Please retype the records below exactly, leaving out any pictures.

::::::

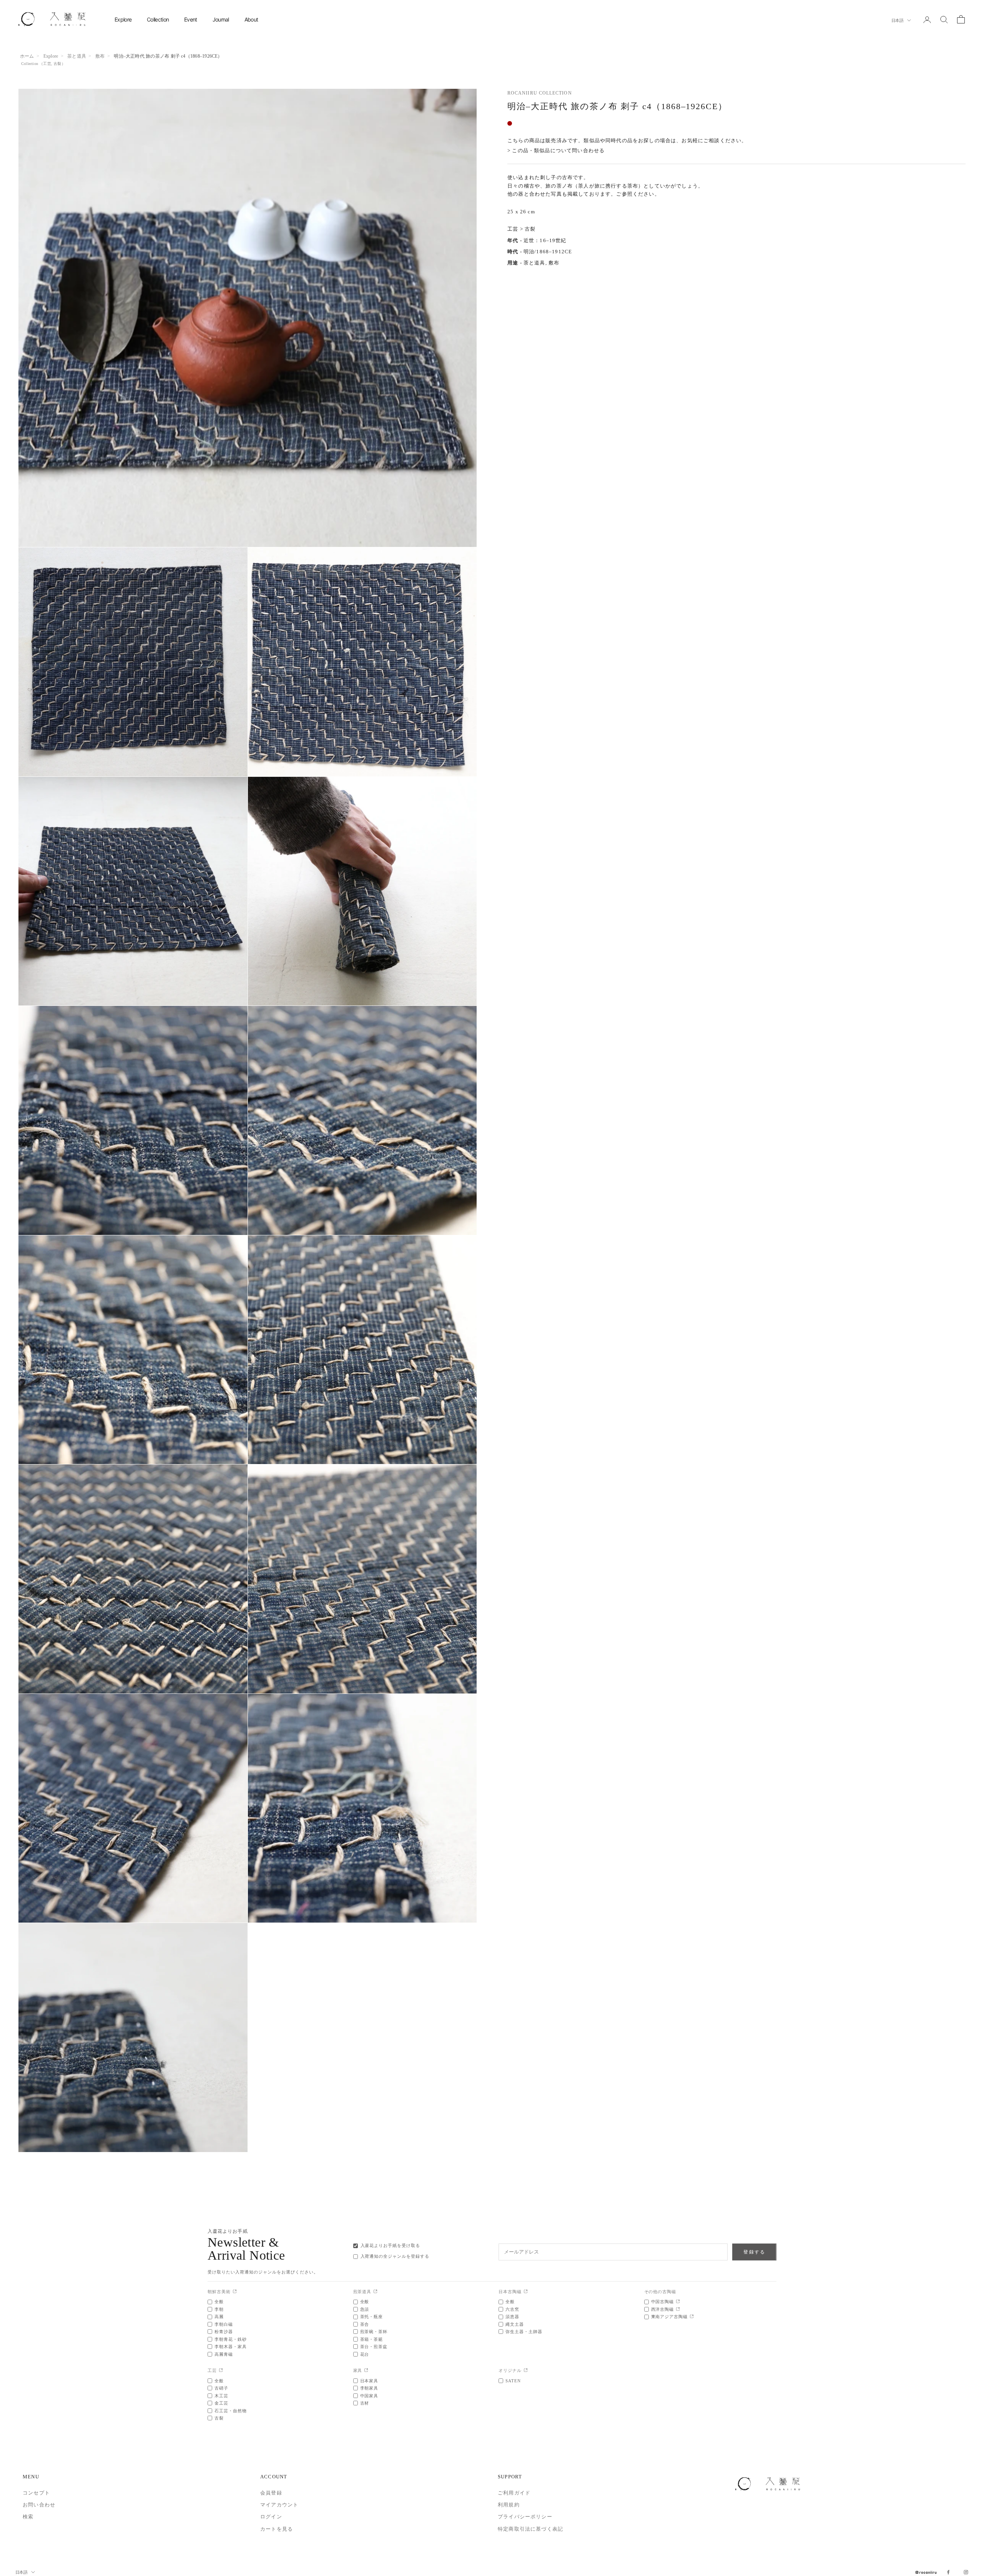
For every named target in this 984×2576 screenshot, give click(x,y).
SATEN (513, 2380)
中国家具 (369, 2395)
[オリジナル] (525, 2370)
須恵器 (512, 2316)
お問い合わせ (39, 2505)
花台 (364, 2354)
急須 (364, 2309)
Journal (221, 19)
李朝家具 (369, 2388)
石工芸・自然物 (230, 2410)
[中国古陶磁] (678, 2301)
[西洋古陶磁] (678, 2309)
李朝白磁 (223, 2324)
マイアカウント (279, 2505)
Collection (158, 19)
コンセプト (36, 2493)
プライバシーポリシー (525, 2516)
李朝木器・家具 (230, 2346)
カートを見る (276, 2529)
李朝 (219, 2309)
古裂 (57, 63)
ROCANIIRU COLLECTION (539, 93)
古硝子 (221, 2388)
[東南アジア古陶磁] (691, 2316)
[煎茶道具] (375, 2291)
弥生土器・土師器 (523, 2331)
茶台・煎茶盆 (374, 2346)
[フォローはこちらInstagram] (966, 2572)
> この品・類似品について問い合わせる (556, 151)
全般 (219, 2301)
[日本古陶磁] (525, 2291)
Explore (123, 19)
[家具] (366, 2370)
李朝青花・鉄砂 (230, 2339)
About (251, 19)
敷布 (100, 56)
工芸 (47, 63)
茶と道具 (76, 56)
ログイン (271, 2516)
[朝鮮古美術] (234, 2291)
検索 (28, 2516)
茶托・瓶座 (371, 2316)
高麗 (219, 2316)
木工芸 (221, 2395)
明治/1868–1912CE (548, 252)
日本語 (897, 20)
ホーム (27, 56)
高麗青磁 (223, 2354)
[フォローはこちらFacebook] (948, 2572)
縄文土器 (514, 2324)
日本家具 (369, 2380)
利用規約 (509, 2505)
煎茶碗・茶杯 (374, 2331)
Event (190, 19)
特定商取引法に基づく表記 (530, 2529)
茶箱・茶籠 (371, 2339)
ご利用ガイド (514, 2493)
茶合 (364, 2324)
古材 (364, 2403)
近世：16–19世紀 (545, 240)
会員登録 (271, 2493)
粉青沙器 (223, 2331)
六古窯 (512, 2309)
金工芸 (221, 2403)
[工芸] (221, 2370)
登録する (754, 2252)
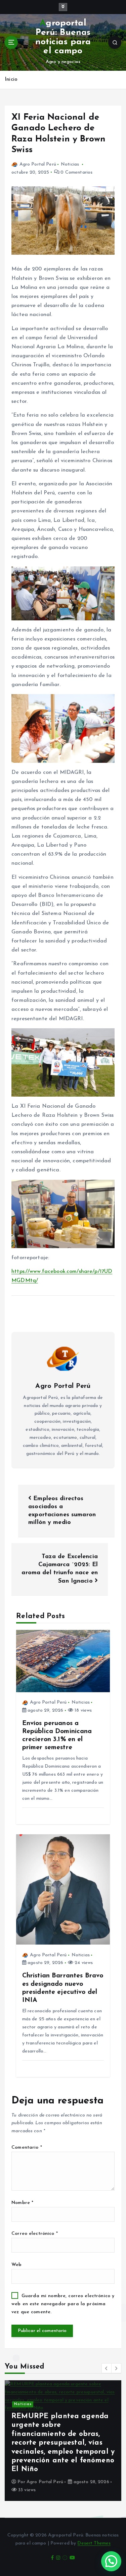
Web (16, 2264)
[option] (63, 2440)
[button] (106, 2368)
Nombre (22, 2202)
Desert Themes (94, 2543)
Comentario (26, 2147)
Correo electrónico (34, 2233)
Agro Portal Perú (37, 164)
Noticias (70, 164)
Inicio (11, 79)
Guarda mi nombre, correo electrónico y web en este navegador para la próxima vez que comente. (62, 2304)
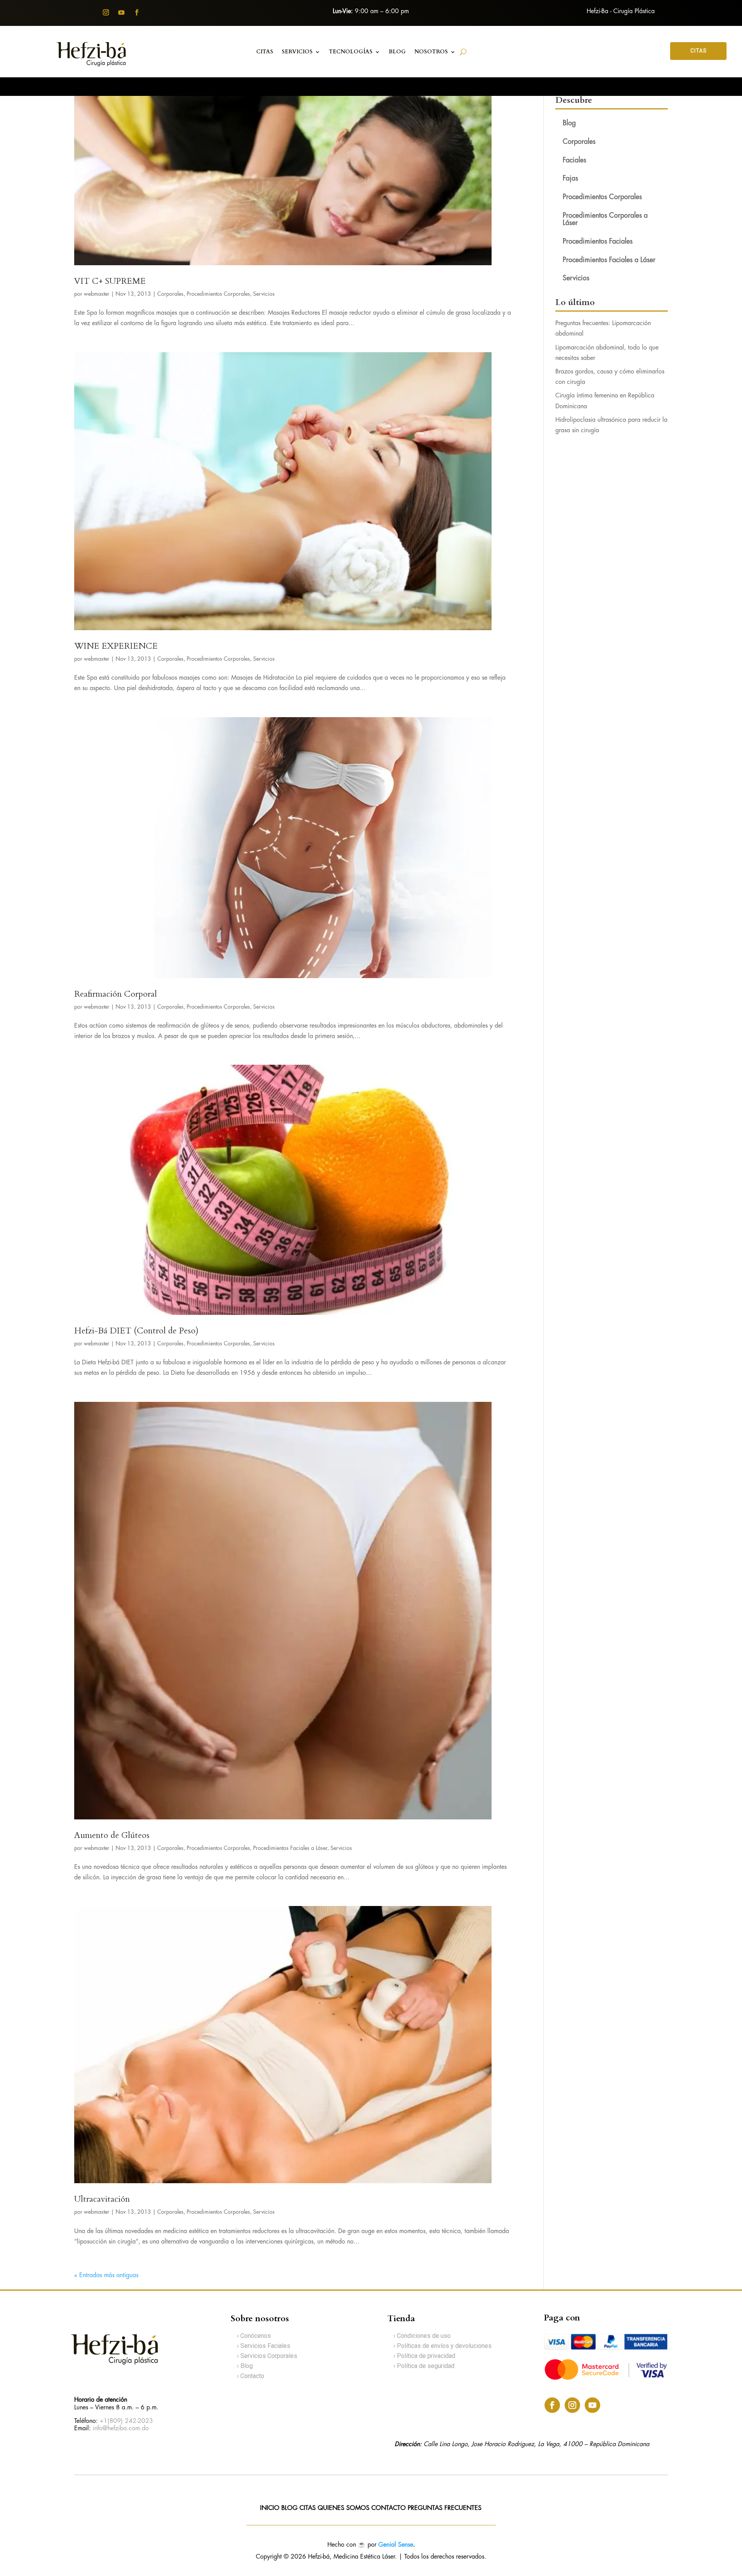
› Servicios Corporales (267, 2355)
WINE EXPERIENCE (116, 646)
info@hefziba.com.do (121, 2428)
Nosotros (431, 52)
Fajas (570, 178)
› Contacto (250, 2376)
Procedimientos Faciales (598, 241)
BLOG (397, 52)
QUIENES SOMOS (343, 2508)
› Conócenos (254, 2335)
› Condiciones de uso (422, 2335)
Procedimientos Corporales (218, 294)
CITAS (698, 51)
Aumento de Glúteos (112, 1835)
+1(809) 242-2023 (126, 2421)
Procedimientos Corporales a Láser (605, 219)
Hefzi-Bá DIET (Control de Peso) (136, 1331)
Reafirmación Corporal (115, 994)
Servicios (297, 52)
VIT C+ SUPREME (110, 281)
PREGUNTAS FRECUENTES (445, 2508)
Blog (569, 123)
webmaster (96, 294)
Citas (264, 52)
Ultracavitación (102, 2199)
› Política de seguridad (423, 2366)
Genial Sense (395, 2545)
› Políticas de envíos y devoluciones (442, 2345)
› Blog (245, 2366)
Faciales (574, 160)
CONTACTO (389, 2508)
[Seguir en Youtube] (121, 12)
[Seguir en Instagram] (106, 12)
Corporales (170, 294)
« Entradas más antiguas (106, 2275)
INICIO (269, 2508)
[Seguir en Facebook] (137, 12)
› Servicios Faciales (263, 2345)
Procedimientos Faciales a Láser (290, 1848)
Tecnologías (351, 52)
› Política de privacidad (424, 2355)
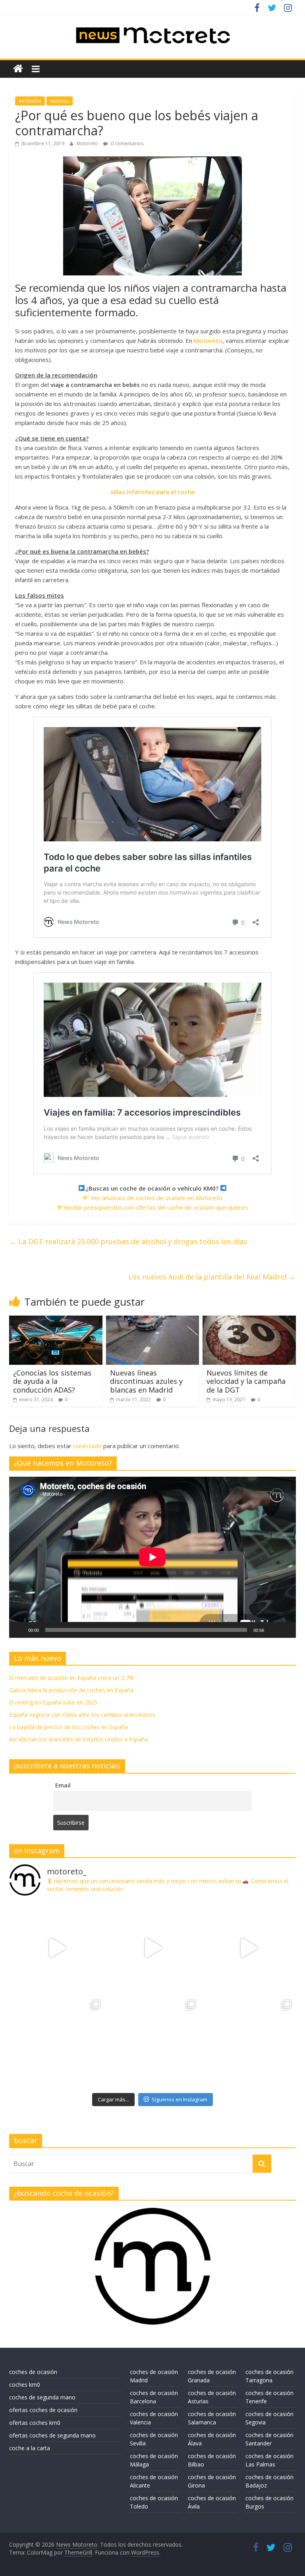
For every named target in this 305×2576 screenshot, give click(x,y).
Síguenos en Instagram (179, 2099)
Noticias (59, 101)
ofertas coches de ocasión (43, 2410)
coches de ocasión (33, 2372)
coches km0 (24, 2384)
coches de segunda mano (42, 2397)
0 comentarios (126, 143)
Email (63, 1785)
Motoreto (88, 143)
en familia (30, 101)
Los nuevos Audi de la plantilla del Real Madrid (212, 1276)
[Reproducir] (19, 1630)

::::::

**Task answer:**
For every named target in this 984×2576 screenshot, give click(x,y).
SATEN (513, 2380)
中国家具 (369, 2395)
[オリジナル] (525, 2370)
須恵器 (512, 2316)
お問い合わせ (39, 2505)
花台 (364, 2354)
急須 (364, 2309)
Journal (221, 19)
李朝家具 (369, 2388)
石工芸・自然物 (230, 2410)
[中国古陶磁] (678, 2301)
[西洋古陶磁] (678, 2309)
李朝白磁 (223, 2324)
マイアカウント (279, 2505)
Collection (158, 19)
コンセプト (36, 2493)
プライバシーポリシー (525, 2516)
李朝木器・家具 (230, 2346)
カートを見る (276, 2529)
李朝 (219, 2309)
古裂 (57, 63)
ROCANIIRU COLLECTION (539, 93)
古硝子 (221, 2388)
[東南アジア古陶磁] (691, 2316)
[煎茶道具] (375, 2291)
弥生土器・土師器 (523, 2331)
茶台・煎茶盆 (374, 2346)
[フォローはこちらInstagram] (966, 2572)
> この品・類似品について問い合わせる (556, 151)
全般 (219, 2301)
[日本古陶磁] (525, 2291)
Explore (123, 19)
[家具] (366, 2370)
李朝青花・鉄砂 (230, 2339)
About (251, 19)
敷布 (100, 56)
工芸 (47, 63)
茶と道具 (76, 56)
ログイン (271, 2516)
[朝鮮古美術] (234, 2291)
検索 (28, 2516)
茶托・瓶座 (371, 2316)
高麗 (219, 2316)
木工芸 (221, 2395)
明治/1868–1912CE (548, 252)
日本語 (897, 20)
ホーム (27, 56)
高麗青磁 (223, 2354)
[フォローはこちらFacebook] (948, 2572)
縄文土器 (514, 2324)
日本家具 (369, 2380)
利用規約 (509, 2505)
煎茶碗・茶杯 (374, 2331)
Event (190, 19)
特定商取引法に基づく表記 (530, 2529)
茶箱・茶籠 (371, 2339)
ご利用ガイド (514, 2493)
茶合 (364, 2324)
古材 (364, 2403)
近世：16–19世紀 (545, 240)
会員登録 (271, 2493)
粉青沙器 (223, 2331)
六古窯 (512, 2309)
金工芸 (221, 2403)
[工芸] (221, 2370)
登録する (754, 2252)
Web (16, 2264)
[option] (63, 2440)
[button] (106, 2368)
Nombre (22, 2202)
Desert Themes (94, 2543)
Comentario (26, 2147)
Correo electrónico (34, 2233)
Agro Portal Perú (37, 164)
Noticias (70, 164)
Inicio (11, 79)
Guarda mi nombre, correo electrónico y web en este navegador para la próxima vez que comente. (62, 2304)
› Servicios Corporales (267, 2355)
WINE EXPERIENCE (116, 646)
info@hefziba.com.do (121, 2428)
Nosotros (431, 52)
Fajas (570, 178)
› Contacto (250, 2376)
Procedimientos Faciales (598, 241)
BLOG (397, 52)
QUIENES SOMOS (343, 2508)
› Conócenos (254, 2335)
› Condiciones de uso (422, 2335)
Procedimientos Corporales (218, 294)
CITAS (698, 51)
Aumento de Glúteos (112, 1835)
+1(809) 242-2023 (126, 2421)
Procedimientos Corporales a Láser (605, 219)
Hefzi-Bá DIET (Control de Peso) (136, 1331)
Reafirmación Corporal (115, 994)
Servicios (297, 52)
VIT C+ SUPREME (110, 281)
PREGUNTAS FRECUENTES (445, 2508)
Blog (569, 123)
webmaster (96, 294)
Citas (264, 52)
Ultracavitación (102, 2199)
› Política de seguridad (423, 2366)
Genial Sense (395, 2545)
› Políticas de envíos y devoluciones (442, 2345)
› Blog (245, 2366)
Faciales (574, 160)
CONTACTO (389, 2508)
[Seguir en Youtube] (121, 12)
[Seguir en Instagram] (106, 12)
Corporales (170, 294)
« Entradas más antiguas (106, 2275)
INICIO (269, 2508)
[Seguir en Facebook] (137, 12)
› Servicios Faciales (263, 2345)
Procedimientos Faciales a Láser (290, 1848)
Tecnologías (351, 52)
› Política de privacidad (424, 2355)
For every named target in this 305×2576 screenshot, give click(x,y).
Síguenos en Instagram (179, 2099)
Noticias (59, 101)
ofertas coches de ocasión (43, 2410)
coches de ocasión (33, 2372)
coches km0 (24, 2384)
coches de segunda mano (42, 2397)
0 comentarios (126, 143)
Email (63, 1785)
Motoreto (88, 143)
en familia (30, 101)
Los nuevos Audi de la plantilla del Real Madrid (212, 1276)
[Reproducir] (19, 1630)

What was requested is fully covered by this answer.